Seeing is just happening. You can sever my reteina or my ocular nerve and I'll stop seeing, or I could simply shut my eye, but otherwise, I'm only able to see what I can point my eyes at to take in light. It happens without me thinking about it, just like hearing, tasting, or any other unconscious sensory experience.
Not to deflate the new-age fluffiness of the idea, but the senses aren't really that special. Everything from the most complex primate to the least complex insect has the capacity for simple, unconscious sensory perception like touch, sight, hearing, taste, and smell.
Are you thinking right now, or is thinking just happening?
Both. Meditation is a thing. So is the subconscious.
If you are the one thinking right now, then tell me what your next thought is going to be. It can't be done.
If I know me, my money's on "boobs."
You can control your thoughts just as readily as you control your car, but even the minute reactions at the chemical level in the combustible engine of your car are susceptible to spontaneous, random chance. So too are your own thoughts when we factor in the subconscious.
The only difference, really, is that machines tend to be better regulated, and so there tends to be less spontaneity.
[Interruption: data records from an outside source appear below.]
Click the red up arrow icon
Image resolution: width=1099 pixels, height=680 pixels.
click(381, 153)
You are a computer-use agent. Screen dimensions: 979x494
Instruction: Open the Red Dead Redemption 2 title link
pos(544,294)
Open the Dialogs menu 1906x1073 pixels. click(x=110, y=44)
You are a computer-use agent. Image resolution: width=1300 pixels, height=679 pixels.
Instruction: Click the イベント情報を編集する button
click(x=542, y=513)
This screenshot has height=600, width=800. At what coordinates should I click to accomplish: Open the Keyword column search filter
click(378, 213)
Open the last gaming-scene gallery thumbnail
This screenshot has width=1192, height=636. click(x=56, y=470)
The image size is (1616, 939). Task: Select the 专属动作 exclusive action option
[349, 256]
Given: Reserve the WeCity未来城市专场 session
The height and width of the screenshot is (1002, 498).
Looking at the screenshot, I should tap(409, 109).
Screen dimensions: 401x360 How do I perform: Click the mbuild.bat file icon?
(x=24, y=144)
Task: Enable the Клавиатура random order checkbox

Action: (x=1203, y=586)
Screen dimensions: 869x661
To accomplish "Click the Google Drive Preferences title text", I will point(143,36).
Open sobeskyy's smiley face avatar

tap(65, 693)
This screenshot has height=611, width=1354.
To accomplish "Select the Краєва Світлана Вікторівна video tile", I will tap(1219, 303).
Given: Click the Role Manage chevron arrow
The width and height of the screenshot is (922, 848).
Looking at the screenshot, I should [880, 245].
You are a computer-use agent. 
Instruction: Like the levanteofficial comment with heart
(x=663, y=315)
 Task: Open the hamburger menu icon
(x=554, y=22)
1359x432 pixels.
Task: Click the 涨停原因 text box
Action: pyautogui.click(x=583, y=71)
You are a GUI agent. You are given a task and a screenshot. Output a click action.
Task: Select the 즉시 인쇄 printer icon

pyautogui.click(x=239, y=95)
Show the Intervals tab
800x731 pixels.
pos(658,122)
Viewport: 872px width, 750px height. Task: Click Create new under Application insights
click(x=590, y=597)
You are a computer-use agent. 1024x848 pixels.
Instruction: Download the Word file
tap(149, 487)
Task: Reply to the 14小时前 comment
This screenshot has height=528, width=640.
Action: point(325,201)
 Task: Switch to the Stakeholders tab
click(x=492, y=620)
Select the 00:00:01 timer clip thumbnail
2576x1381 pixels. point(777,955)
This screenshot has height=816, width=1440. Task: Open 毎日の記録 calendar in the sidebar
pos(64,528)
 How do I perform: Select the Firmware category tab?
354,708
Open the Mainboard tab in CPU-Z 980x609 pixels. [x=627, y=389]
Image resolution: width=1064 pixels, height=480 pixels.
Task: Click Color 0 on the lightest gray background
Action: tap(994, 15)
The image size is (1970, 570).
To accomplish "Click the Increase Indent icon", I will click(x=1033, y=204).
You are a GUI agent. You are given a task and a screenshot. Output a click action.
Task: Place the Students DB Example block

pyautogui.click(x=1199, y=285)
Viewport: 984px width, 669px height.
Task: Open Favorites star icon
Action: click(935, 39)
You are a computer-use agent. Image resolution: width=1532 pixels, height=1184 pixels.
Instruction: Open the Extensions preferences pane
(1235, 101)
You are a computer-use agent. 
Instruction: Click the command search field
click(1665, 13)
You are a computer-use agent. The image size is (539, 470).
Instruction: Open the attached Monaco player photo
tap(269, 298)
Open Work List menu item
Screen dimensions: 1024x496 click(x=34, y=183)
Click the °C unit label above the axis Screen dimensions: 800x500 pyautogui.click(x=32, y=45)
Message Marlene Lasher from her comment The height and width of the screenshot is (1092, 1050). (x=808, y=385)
Because the voice in your head that you confuse to be your own thoughts is outside of your control. The thoughts (voice) come in and out of your perception. And any action you ever take is either decided on by the voice in your head, which is outside of your control, is an impulse, which by definition is outside of your control, or a combination of the two. And in each of those cases, it is always greatly influenced by input from the outside world, which is definitely outside of your control.
By this logic, the idea of free will is shown to be an illusion. Thoughts? Do you have a different idea of what free will is? Is there a reason to think that perception of the body is different than perception of the rest of the world?
You're confusing impulse with willpower. Impulse isn't a contradiction of willpower, but rather the very thing that gives willpower any context in human agency.
If you're instead saying that everything is impulse and not willpower at all, how do we distinguish between the two in the first place? Control is the answer, and our conscious mind is the engineer pulling the levers. Impulse, by contrast, is managed chiefly by that niggling subconscious lizard brain at the top of our spinal column.
Just because we aren't in complete control of the world around us, or even our own minds, doesn't mean we have no agency in our own lives.
It's an interesting thing to think about, but it doesn't pan out, in my opinion.